I'm thinking of finally learning C++. Go and Rust sound like a
good challenge, except when you put the two names together and it
sounds like a command (Like that famous royal couple, Chuck and
Die. Not the name for a restaurant, let alone a fast food joint.).
And some day I intend learning Lisp and Scheme, but I've never
made the time for it yet.
I've learnt Pascal and C and SQL and Java and (believe it or not) CNC part programming, had some introduction to Lisp and Modula2 and Oberon. I've even looked at Ada. Depending on the usability of DOSemu and FreeDOS, I might have another go at getting my head around Intel's i86 assembler, but I think the time might be better spent learn g/as.

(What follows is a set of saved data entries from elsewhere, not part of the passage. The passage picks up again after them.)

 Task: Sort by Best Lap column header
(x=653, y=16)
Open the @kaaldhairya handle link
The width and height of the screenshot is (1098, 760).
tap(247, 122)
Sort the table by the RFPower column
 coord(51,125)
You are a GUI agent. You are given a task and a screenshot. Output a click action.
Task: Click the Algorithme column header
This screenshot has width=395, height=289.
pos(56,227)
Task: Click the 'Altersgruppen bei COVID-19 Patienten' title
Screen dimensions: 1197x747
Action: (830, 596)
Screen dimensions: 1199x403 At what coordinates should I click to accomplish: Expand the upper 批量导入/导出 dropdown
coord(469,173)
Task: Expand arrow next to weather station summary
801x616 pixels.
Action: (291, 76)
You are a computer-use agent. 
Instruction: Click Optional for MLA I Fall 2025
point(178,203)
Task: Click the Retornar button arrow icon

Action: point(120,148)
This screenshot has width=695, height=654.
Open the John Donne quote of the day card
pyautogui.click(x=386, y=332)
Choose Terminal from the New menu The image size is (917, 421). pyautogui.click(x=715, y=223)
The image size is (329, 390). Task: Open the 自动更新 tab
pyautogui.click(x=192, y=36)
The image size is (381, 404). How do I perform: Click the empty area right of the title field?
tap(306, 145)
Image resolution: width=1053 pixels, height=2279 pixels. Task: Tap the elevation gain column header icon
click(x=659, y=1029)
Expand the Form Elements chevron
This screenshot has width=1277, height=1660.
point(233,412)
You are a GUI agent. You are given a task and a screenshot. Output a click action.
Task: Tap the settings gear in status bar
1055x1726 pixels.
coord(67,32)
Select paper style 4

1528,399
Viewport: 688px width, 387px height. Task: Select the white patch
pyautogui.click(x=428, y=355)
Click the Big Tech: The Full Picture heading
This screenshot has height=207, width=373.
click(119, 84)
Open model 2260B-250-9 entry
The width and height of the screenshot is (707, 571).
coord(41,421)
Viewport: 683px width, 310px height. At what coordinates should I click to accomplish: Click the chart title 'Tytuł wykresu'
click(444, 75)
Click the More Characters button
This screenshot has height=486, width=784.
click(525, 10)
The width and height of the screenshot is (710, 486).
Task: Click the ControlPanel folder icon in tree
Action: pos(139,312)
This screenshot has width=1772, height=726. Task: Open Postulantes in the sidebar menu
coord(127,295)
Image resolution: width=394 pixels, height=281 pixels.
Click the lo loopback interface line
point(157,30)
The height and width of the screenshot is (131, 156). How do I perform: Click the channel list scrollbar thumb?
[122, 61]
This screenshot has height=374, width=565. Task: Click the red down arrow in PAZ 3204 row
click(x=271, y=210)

I’m surprised Racket hasn’t come up on this thread yet. It was the first LISP I learned and was incredibly rewarding for my day job as a developer. I only touched its surface, but would love the opportunity to dive deeper into some of its abilities to create domain specific languages for specialized tasks.
On Wed, Dec 25, 2019 at 2:13 PM Adam Thornton <firstname.lastname@example.org> wrote:
Maybe this will be the year I finally learn Rust. Like Larry if I am feeling like using a compiled language, I reach for Go or C (probably in that order these days), and my day job is mostly Python, which once you get over the syntactic whitespace, really is pretty much just executable pseudocode, which turns out to be rather nice.
FORTH is fun and everyone should learn enough of it to get the feel of a stack-based language. You can have most of the fun with a proper HP calculator (I never owned a better calculator than the 28S). Not sure how relevant FORTH is anymore, but it makes a nice palate-cleanser. Of course if you turn the stack on its side you have a list, and writing in LISP dialects is also fun.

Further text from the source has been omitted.